I started my photography career in the early 1970s so I have thousands of slides and large and medium format transparencies in my archive. Every now and again I need to pull one out and scan one for some reason. Here are a few that I have pulled out from the box.
A year in Egypt
I spent a year in Egypt from 1978-1979. I went there as a tourist and stayed (much as I did five years later in Italy except I’m still here). I found a job as an art director and illustrator in Egypt’s first advertising agency to open after the Soviet period, Radar Advertising later taken over by Mccann-Erickson. I was paid the princely sum of 60 Egyptian pounds (about £50 sterling) a month. Given that a Stella beer cost one pound and my rent in Heliopolis was 15 pounds a month that did not leave much beer money.
A Trip to an Oasis
I shot these brightly dressed Bedou women in the Fayoum oasis in 1979. My friend was driving me in her Renault 5 which luckily had a sun-roof. I popped my head through and got just one shot before they turned, covered their faces and hurried shyly away. The film was Agfa slide which had a very warm hue compared with the coldish saturation of Ektachrome or the slight green in some circumstances of Kodachrome – not that any of this matters in the digital age.
Climbing the Pyramids
In the late 1970s you could still climb the Great Pyramid of Cheops for a small ‘fee’, or baksheesh, to the dragoman in his galabeya who stood guard at the base. I was informed by a resident that you should give a just a few piasters, no more than 25 – if you gave too much he would feel honour bound to guide you up to the top.

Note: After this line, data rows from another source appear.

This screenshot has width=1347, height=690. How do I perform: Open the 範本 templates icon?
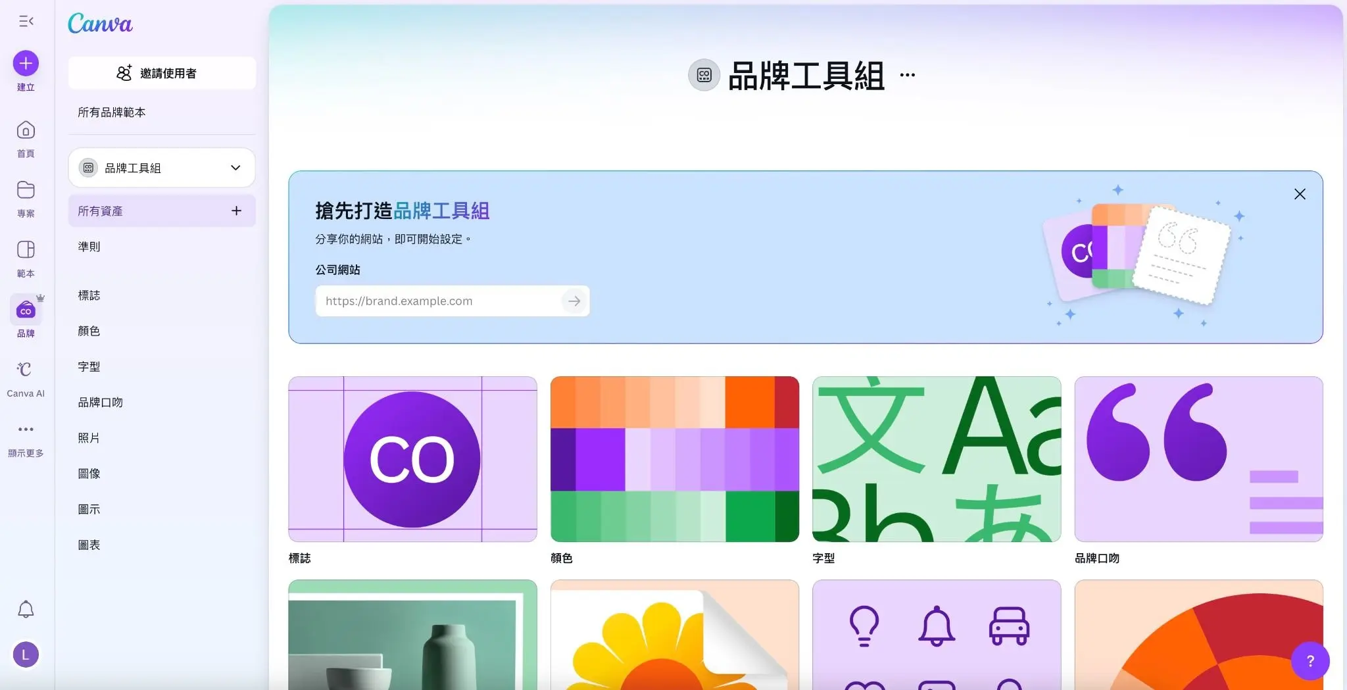click(26, 251)
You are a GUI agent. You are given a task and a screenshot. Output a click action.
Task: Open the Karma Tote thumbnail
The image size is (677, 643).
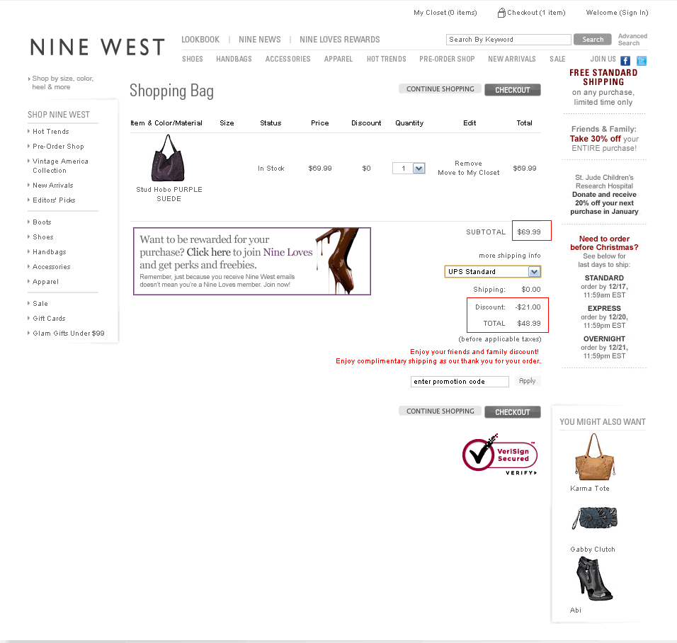click(x=595, y=457)
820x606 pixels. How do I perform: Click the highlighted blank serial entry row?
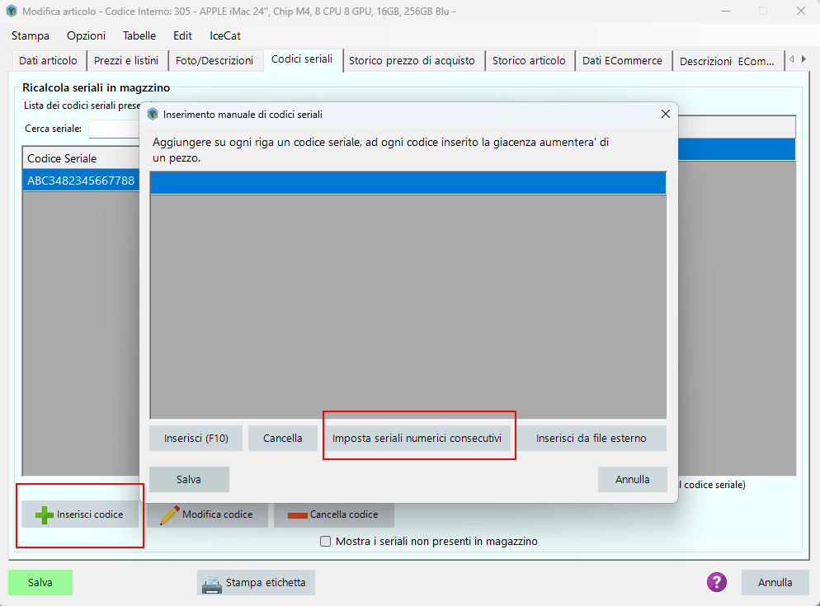(408, 183)
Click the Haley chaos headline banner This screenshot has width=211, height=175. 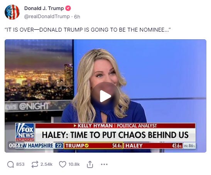point(115,135)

The flat summit has a heavy iron pyramid shaped mast placed there, quite why I have no idea, perhaps to give an idea of its original height. The stones had all been incised on every available surface with names. I have read that even in the 19th century the guides filled the graffiti with gesso so that the pyramid presumably did not get chiselled down to its foundations. I managed to get a blurry self timer pic by resting the camera on a stone.
I do not have a very good scanner for 35mm, the Epson 4990 is really designed for medium and large transparencies. That said, the dust on this slide was exceptionally sharp! I still use film occasionally with my old medium format cameras which still work as well as ever and give a fine high quality transparency or negative.
Running for our Lives
Cairo was an easy place to hate: huge, dirty, dusty, noisy, chaos incarnate – and that was in 1979 I imagine it is even worse now. At least it was very safe then, and full of hope. It was the time of Sadat. I left Cairo on Christmas day for lunch in Helwaan with a friend after which we set off for the Bent pyramid of Sneferu at Dahshur. I had read that inside were perfectly preserved beams left over from its construction.
But there was a problem – in those days it was in a military area. The only guard on the dirt road leading to the site was an old fellow wearing a scruffy galabeya – but he did carry a rifle. I said to my mate David, “If we amble along to that big sand dune we could probably cross behind it unseen, let’s try.” We did, and a shot rang out. We came back very humbled to be greeted by a torrent of Arabic. We thought, given his un-agressive demeanour, that he was essentially apologising, “I had no choice you understand?” We warmly shook hands, no hard feelings.